Credit:  The Sun Times, www.owensoundsuntimes.com 17 October 2011 ~~

Now that the provincial election is behind us, the results offer some startling insights into the political landscape, both locally and provincially.

At first glance, the overall results may seem inconclusive, with the Liberal Party just one seat short of a majority. But look again and the results are nothing short of stunning: The Liberals were shut out in every single rural riding, every single one. Just as obviously, the Progressive Conservative party was shut out in all the major cities, as they were four years ago. That’s an urban-vs-rural divide such as has never been seen in Ontario, and it’s very bad news: large-city majorities can run roughshod over rural people and their interests without suffering any serious political consequences.

On the other hand, the stunning defeat of every rural minister – John Wilkinson in environment, Leona Dombrowsky in education and Carol Mitchell in agriculture, food and (ironically) rural affairs makes it abundantly clear that the Liberals don’t just have a problem in rural Ontario: they are the problem. And we all know it, here and everywhere except in the big cities. We all know the cause as well: wind turbines.

We don’t want them. That is now indisputably clear. All the talk from Liberal politicians, wind energy companies and their well-funded lobbyists, all the full-page ads with pretty girls dancing among the lovely daffodils and the even prettier wind turbines, all the meetings and presentations to municipal councils by self-serving NGO emissaries serving up cliche after cliche – it’s all hogwash. These election results show that most of us in the country were not fooled.

Can we now hope to never again hear the phrase “90% of the people in the affected areas love the wind turbines” or “dirty coal,” or “the most stringent setbacks in North America?” We have heard these phrases again and again, in spite of multiple proofs being offered that it just isn’t so.

There is no need to repeat all the arguments here. Readers of most country newspapers have heard them ad nauseam. It is thanks to these same newspapers, their op-ed sections and the determination of the many letter-writers who either live among turbines or are threatened by them, that we succeeded.

In fact, these election results show that, with little or no money, we were able to drown out the noise made by the well-funded publicity campaign of the wind industry.

------------------------------------------------------------------------

• REQUIRED TASKS:
1. Which three rural ministers does the Ontario election commentary name as defeated?
2. Extend the Ontario election commentary from its final sentence onward.
The rows that follow are separate material, unrelated to the Ontario election commentary.

------------------------------------------------------------------------

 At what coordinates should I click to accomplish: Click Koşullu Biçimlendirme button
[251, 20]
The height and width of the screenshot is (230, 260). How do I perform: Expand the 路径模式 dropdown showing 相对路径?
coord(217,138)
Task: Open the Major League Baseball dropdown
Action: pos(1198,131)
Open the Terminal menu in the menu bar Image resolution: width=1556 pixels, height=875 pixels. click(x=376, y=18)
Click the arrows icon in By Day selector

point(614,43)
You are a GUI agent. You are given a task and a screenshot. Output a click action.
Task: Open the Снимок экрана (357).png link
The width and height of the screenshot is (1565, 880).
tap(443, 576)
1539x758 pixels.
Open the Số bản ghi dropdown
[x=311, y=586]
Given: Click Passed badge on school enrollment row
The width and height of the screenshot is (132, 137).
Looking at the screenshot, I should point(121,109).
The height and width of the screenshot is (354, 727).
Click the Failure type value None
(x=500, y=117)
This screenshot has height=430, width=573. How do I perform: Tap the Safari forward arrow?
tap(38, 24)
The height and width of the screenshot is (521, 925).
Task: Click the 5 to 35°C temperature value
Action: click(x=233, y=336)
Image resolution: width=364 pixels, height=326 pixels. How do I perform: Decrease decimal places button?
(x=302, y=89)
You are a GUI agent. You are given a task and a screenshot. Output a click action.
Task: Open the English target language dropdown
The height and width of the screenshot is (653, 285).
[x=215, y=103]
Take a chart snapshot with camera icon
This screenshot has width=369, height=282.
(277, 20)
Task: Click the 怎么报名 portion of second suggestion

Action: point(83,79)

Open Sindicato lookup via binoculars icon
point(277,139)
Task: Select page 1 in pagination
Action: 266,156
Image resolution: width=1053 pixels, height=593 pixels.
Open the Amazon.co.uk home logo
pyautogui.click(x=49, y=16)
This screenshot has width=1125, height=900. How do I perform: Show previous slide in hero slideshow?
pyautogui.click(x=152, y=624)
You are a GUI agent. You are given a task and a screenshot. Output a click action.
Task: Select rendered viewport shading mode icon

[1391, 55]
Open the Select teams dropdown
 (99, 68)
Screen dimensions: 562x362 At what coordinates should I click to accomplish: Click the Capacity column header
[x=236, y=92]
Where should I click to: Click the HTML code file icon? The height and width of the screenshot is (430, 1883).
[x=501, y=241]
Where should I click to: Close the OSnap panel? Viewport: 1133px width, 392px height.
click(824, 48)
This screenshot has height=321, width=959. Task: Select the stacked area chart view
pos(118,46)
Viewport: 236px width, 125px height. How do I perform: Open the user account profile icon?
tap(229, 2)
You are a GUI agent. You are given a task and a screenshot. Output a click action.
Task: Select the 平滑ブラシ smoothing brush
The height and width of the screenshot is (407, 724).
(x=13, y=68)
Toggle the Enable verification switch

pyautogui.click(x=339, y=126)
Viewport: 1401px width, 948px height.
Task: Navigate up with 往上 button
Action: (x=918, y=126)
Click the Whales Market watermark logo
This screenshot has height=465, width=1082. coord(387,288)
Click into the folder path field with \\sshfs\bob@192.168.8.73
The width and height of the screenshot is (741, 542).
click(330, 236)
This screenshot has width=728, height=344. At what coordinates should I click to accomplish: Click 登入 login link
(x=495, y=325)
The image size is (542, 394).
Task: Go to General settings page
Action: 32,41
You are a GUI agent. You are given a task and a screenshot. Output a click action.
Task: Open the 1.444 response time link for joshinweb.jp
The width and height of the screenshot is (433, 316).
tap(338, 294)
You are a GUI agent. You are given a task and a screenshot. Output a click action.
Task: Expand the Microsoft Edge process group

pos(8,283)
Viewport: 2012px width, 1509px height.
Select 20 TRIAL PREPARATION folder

------------------------------------------------------------------------

• FINAL ANSWERS:
1. John Wilkinson, Leona Dombrowsky and Carol Mitchell.

2.
Where do we go from here? Will anything change? I am personally not convinced this government will learn anything, in spite of the overwhelming evidence – not to mention the threat to our democracy when it’s possible to run roughshod over a minority group, the rural population, and do so with impunity.

How can we make the big-city voters aware that without a vibrant, healthy country population, their health and wealth is also at stake? So far, ignorance is bliss.

If that does not change, different tactics may be required. We know that, when the city produces something with an unpleasantness attached, they ship it off to the country. Garbage, sewage sludge, slaughterhouse offal, compostable material, anything that smokes or stinks: not only we can have it, but we must take it. And when the big city wants something, the production of which has unpleasant side-effects, we get to keep that as well. This includes food, or ethanol (ask people in Chatham), or electricity – especially if it’s nuclear.

We are gifted with the wind turbines and generating plants and all that goes with them. It’s not right.

When faced with an invasion by machines that make people sick, lower their property value, are exorbitantly expensive, and don’t reduce CO2 pollution, we are branded NIMBYs. When we point out that the electricity produced is both unreliable and sold at a loss (because the power is often not needed at the times when the wind unpredictably begins to blow) we are called naysayers.

All this as we are seemingly headed for insolvency.

Bill Murdoch has suggested that Toronto should become a separate province. Maybe he’s right. Disgruntled French farmers have been known to dump a load of manure on the steps of their “hotel de ville” or block all four-lane highways bringing food to their fancy restaurants. Anyone have a better suggestion?

There is no obvious path ahead. But, having worked in Bruce-Grey-Owen Sound for Bill Walker and the Progressive Conservatives (the one party that seems to understand rural Ontarians), I feel pretty good when I see the new electoral map of Ontario, with all that blue. Too bad all those acres don’t vote.

Andre Den Tandt
Municipality of Meaford

Source:  The Sun Times, www.owensoundsuntimes.com 17 October 2011

This article is the work of the source indicated. Any opinions expressed in it are not necessarily those of National Wind Watch.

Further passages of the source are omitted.